* _EXERCICE COURT 1_
Modifiez le passage de l'extrait sur la mixité en entreprise qui va de "Avant de se" jusqu'à "ces clientes potentielles." inclus, en remplaçant "talents" par "compétences".

* _EXTRAIT DE PAGE_
Avec les énormes avancées au niveau de leurs droits qu’ont acquis les femmes depuis la 2ème guerre mondiale, les françaises ont gagné égalité de droit et indépendance. En 65 ans, des droits fondamentaux ont été établis (droit de voter, de travailler sans autorisation maritale, d’avoir un compte en banque, de divorcer sans « faute », d’avorter, etc), mais depuis une dizaine d’années, la situation stagne.

Lorsqu’on regarde les chiffres, on est loin de l’égalité de fait : ni pour les salaires (plus de 25 % d’écart de salaire entre les hommes et les femmes, écart grandissant pour les cadres), ni pour l’accès aux métiers (10 des 84 filières métiers regroupent plus de la moitié des femmes), ni pour les temps de travail (elles occupent 85% des emplois à temps partiel et un tiers est subi), ni quant à leur place dans les directions d’entreprises (8% des CoDir, alors que les femmes sont plus diplômées que les hommes). Ces chiffres s’obstinent depuis 10 ans…

Qu’est-ce qui peut pousser une entreprise à engager une action de mixité ?
Avant de se lancer dans des programmes au féminin, tout comité de direction doit affuter les raisons propres à l’entreprise qui la pousse à vouloir durablement plus de mixité. Parmi celles-ci, on trouve souvent :
- Le besoin d’une plus grande performance par la cohabitation de profils plus divers : apport de points de vue différents, opposition créative, fin de l’appauvrissement par clonage. Une équipe multiculturelle met plus de temps à démarrer, mais a un plus fort potentiel.
- La guerre des talents : à tous les niveaux scolaires, les filles ont statistiquement de meilleurs résultats que les garçons : pourquoi se priver de tels talents ?
- Le besoin de ressembler à son marché : les femmes sont prescriptrices pour un grand nombre d’achats. Des équipes féminisées pourront donc mieux comprendre ces clientes potentielles.
A ces raisons économiques s’ajoutent souvent des raisons sociétales, politiques et démographiques : dans certains pays comme le Japon, l’Italie, ou l’Allemagne, il est très difficile pour une femme d’assumer socialement une vie de mère et une carrière. D’où un recul destructeur pour le pays de la natalité. Avec des modalités de garde et de carrière facilitées, les gouvernements et les entreprises font le pari que les femmes ne seront plus acculées à un choix d’opposition entre travail et famille, relançant le moteur démographique et donc la vitalité économique du pays.

Une fois la décision prise, quelle est la clef du succès d’un programme de mixité ?
Les solutions préconisées par Armelle Carminati portent sur deux leviers : le premier consiste à mobiliser les dirigeants (éclairés, convaincus et vigilants), le second est entre les mains des femmes (moins isolées, confiantes et engagées). Pour être efficaces, ces deux leviers doivent être mis en œuvre en simultané.

* _DONNÉES EXTRAITES_
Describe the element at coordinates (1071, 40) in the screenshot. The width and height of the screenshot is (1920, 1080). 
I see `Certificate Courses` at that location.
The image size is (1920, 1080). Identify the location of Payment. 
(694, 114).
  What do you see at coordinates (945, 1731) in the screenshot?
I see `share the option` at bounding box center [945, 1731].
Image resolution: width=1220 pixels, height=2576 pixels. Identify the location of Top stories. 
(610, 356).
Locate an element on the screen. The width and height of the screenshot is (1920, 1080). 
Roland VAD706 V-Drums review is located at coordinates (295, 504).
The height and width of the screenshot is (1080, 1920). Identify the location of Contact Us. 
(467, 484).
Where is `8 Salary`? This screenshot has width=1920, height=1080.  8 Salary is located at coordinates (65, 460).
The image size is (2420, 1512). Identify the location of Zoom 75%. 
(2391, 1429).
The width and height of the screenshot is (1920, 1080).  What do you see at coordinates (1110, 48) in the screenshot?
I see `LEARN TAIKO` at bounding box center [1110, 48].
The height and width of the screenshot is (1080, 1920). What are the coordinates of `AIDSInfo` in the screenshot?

* _EXERCICE COURT 2_
Réécrivez en liste numérotée les lignes des enregistrements, depuis la toute première jusqu'à celle qui contient "(610, 356).", incluse, en omettant les lignes vides.

* _RÉPONSE COMPLÈTE 1_
Avant de se lancer dans des programmes au féminin, tout comité de direction doit affuter les raisons propres à l’entreprise qui la pousse à vouloir durablement plus de mixité. Parmi celles-ci, on trouve souvent :
- Le besoin d’une plus grande performance par la cohabitation de profils plus divers : apport de points de vue différents, opposition créative, fin de l’appauvrissement par clonage. Une équipe multiculturelle met plus de temps à démarrer, mais a un plus fort potentiel.
- La guerre des compétences : à tous les niveaux scolaires, les filles ont statistiquement de meilleurs résultats que les garçons : pourquoi se priver de tels compétences ?
- Le besoin de ressembler à son marché : les femmes sont prescriptrices pour un grand nombre d’achats. Des équipes féminisées pourront donc mieux comprendre ces clientes potentielles.

* _RÉPONSE COMPLÈTE 2_
1. Describe the element at coordinates (1071, 40) in the screenshot. The width and height of the screenshot is (1920, 1080). 
2. I see `Certificate Courses` at that location.
3. The image size is (1920, 1080). Identify the location of Payment. 
4. (694, 114).
5.   What do you see at coordinates (945, 1731) in the screenshot?
6. I see `share the option` at bounding box center [945, 1731].
7. Image resolution: width=1220 pixels, height=2576 pixels. Identify the location of Top stories. 
8. (610, 356).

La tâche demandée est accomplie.